3. The device according to claim 1, characterized in that the recorder is made in the form of a video processor, control unit, counter, processing unit, information output unit, and the analyzer is connected to the first input of the video processor and the second output of the control unit, the input of which is connected to the generator synchronized power clock, and the first output is connected to the second input of the processing unit and the reset input of the counter, the third output of the control unit is connected to the second input of the video processor, the output of which is connected to the first input m processing unit, the second output of which is connected to the main input of the counter, and a first output connected to the first input of the output information, a second input coupled to an output of the counter.

A1300

4. The device according to claim 3, wherein the processing unit consists of a peak detector, two trigger storage sampling schemes, a comparison circuit and an extremum detector, the first output of which is connected to the reset input of the peak detector, and the second output is connected to the second output of the processing unit and the first trigger input, the second input of which is connected to the second input of the processing unit, and the output to the control input of the first sample-storage scheme, the main input of which is connected to the output of the peak detector and the first input of the comparison circuit, the second the course of which is connected to the output of the first sampling-storage scheme, and the output is connected to the main input of the second sampling-storage scheme, the control input of which is connected to the third output of the extremum detector, and the output is connected to the first output of the processing unit, and the input of the extremum detector and the information input of the peak detector connected to the first chadom processing unit.

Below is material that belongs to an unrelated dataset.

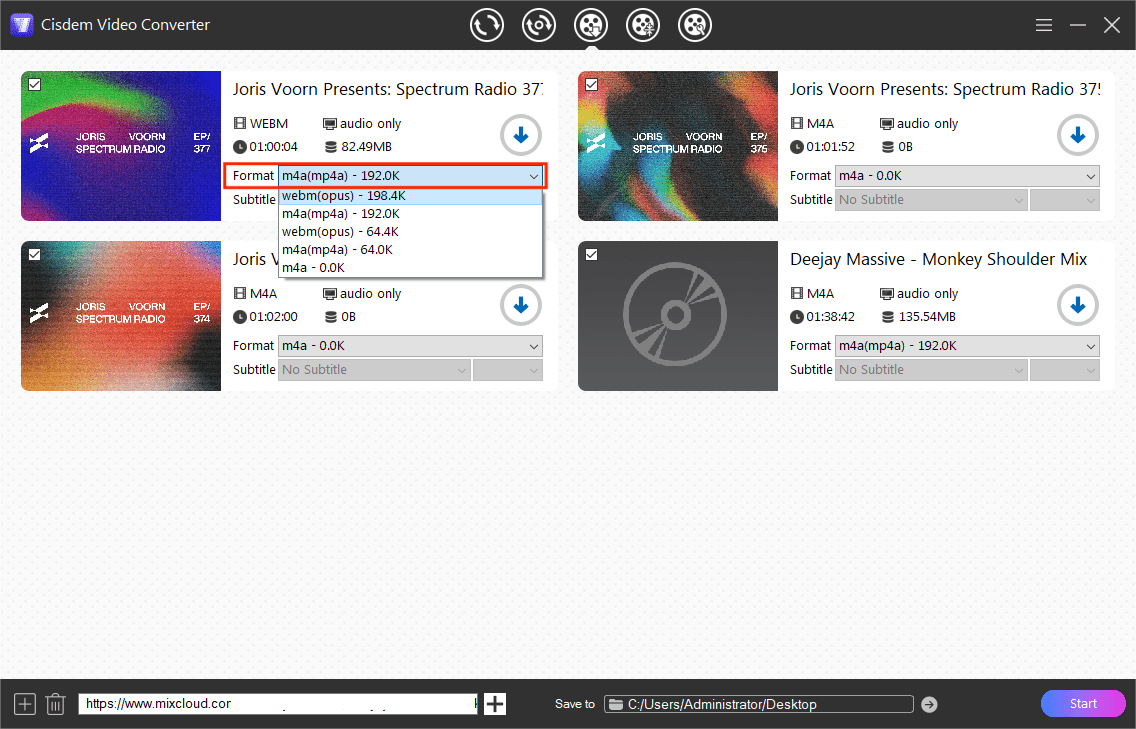Open the hamburger menu
Viewport: 1136px width, 729px height.
(1043, 24)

The invention relates to measurement instrumentation, and serves for the operative control of the quality of lenses by determining the modulation transfer function during their alignment and certification and can be used in optical-economic factories for automated quality control of lenses.

A device for controlling the quality of lenses is known, comprising an illuminator, a test object in the form of a slit diaphragm, an auxiliary lens, a control lens, a raster with discretely varying in frequency dashed grids, which are placed on mismatched raster tracks. The raster rotates in front of the photodetector, which is connected to narrowband electric filters.

The disadvantages of this device are the small number of recorded points on the FPM curve, which limits its scope, low reliability associated with the presence of moving parts, for example

rotating raster, several selective amplifiers, complex electronic processing circuitry.

It is also known a device for controlling the quality of lenses containing an illuminator, a collimator, a micro lens, the subject of which | is aligned with the image plane of the monitored lens, an analyzer, a photoelectronic receiver, an amplifier and a recording device E2l.

The disadvantages of the known device are a long time and low control accuracy associated with the need to move both the grid and the analyzer.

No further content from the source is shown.